# PROBLEM STATEMENT
Only the lines from the beginning of the data below through the line containing "Configure BitLocker [treeitem] (50, 297)" belong in the response, each copied exactly.

Records drawn from a dataset

------------------------------------------------------------

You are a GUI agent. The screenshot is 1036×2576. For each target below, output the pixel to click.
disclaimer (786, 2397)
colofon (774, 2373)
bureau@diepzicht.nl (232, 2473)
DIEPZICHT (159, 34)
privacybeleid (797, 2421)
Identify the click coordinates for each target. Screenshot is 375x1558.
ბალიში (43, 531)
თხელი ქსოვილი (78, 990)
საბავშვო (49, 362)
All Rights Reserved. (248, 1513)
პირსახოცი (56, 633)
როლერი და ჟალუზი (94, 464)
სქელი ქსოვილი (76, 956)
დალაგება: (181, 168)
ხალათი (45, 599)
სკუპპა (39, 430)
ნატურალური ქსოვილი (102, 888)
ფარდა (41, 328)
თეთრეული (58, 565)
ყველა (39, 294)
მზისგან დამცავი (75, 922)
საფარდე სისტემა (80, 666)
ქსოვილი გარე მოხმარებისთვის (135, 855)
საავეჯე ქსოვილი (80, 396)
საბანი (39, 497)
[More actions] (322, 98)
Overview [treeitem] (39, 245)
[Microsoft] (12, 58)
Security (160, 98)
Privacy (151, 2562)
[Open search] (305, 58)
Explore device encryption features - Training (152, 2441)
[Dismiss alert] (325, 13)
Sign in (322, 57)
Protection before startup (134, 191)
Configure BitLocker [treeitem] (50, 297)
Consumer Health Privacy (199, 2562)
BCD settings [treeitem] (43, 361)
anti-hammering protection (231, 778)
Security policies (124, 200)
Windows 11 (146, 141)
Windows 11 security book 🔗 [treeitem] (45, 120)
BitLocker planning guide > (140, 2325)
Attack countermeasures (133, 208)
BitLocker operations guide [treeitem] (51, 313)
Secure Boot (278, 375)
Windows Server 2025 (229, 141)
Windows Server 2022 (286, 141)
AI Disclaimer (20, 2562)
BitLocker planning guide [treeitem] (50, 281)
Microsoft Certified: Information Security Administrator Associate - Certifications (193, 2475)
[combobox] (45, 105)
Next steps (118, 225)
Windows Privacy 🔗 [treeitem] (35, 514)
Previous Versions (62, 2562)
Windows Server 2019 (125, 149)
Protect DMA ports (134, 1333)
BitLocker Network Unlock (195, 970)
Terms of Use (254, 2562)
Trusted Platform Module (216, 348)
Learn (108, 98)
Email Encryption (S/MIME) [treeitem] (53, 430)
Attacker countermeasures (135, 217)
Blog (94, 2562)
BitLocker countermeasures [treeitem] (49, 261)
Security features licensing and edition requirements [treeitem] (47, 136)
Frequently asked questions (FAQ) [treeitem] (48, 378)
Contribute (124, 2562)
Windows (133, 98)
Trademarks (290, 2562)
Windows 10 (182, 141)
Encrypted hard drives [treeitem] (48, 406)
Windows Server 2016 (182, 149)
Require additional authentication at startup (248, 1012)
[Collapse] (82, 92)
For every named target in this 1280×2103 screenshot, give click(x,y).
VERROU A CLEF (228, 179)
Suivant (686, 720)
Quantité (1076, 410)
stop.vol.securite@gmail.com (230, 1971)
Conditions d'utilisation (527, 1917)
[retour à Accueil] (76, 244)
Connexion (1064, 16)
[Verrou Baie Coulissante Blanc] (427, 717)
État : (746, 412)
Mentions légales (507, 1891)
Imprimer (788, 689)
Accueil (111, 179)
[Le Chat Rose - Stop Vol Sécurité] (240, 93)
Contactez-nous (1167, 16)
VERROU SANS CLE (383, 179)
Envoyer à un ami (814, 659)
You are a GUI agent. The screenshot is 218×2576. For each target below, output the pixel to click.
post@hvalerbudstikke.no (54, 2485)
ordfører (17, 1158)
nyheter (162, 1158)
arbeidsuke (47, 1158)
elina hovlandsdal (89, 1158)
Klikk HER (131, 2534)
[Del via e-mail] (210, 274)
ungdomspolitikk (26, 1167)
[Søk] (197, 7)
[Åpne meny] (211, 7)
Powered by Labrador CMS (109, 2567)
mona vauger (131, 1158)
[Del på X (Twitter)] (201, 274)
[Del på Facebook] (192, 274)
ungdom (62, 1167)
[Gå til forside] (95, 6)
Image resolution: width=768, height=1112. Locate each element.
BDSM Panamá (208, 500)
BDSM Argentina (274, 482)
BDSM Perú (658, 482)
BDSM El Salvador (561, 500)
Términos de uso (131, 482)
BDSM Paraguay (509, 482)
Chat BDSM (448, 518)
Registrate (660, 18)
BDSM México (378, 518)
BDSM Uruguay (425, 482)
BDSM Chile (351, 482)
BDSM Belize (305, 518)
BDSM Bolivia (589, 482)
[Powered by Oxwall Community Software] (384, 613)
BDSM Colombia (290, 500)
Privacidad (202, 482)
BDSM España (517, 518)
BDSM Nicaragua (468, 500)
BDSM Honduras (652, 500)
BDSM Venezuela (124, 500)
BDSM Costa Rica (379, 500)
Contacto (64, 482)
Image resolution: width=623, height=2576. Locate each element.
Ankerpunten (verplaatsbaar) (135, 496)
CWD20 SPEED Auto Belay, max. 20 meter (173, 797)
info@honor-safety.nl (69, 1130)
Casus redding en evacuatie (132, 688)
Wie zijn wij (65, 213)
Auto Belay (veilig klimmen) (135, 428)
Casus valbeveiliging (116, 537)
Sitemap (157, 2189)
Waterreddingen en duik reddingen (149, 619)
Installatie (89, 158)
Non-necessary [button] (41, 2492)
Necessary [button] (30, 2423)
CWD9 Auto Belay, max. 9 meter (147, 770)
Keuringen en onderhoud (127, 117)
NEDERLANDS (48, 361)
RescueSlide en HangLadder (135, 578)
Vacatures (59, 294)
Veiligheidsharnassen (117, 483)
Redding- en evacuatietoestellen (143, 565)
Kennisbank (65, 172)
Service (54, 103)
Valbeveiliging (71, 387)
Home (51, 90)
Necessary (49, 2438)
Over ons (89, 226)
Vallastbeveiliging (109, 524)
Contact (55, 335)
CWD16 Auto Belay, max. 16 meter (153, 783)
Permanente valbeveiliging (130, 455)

------------------------------------------------------------

# TASK OUTPUT
You are a GUI agent. The screenshot is 1036×2576. For each target below, output the pixel to click.
disclaimer (786, 2397)
colofon (774, 2373)
bureau@diepzicht.nl (232, 2473)
DIEPZICHT (159, 34)
privacybeleid (797, 2421)
Identify the click coordinates for each target. Screenshot is 375x1558.
ბალიში (43, 531)
თხელი ქსოვილი (78, 990)
საბავშვო (49, 362)
All Rights Reserved. (248, 1513)
პირსახოცი (56, 633)
როლერი და ჟალუზი (94, 464)
სქელი ქსოვილი (76, 956)
დალაგება: (181, 168)
ხალათი (45, 599)
სკუპპა (39, 430)
ნატურალური ქსოვილი (102, 888)
ფარდა (41, 328)
თეთრეული (58, 565)
ყველა (39, 294)
მზისგან დამცავი (75, 922)
საფარდე სისტემა (80, 666)
ქსოვილი გარე მოხმარებისთვის (135, 855)
საავეჯე ქსოვილი (80, 396)
საბანი (39, 497)
[More actions] (322, 98)
Overview [treeitem] (39, 245)
[Microsoft] (12, 58)
Security (160, 98)
Privacy (151, 2562)
[Open search] (305, 58)
Explore device encryption features - Training (152, 2441)
[Dismiss alert] (325, 13)
Sign in (322, 57)
Protection before startup (134, 191)
Configure BitLocker [treeitem] (50, 297)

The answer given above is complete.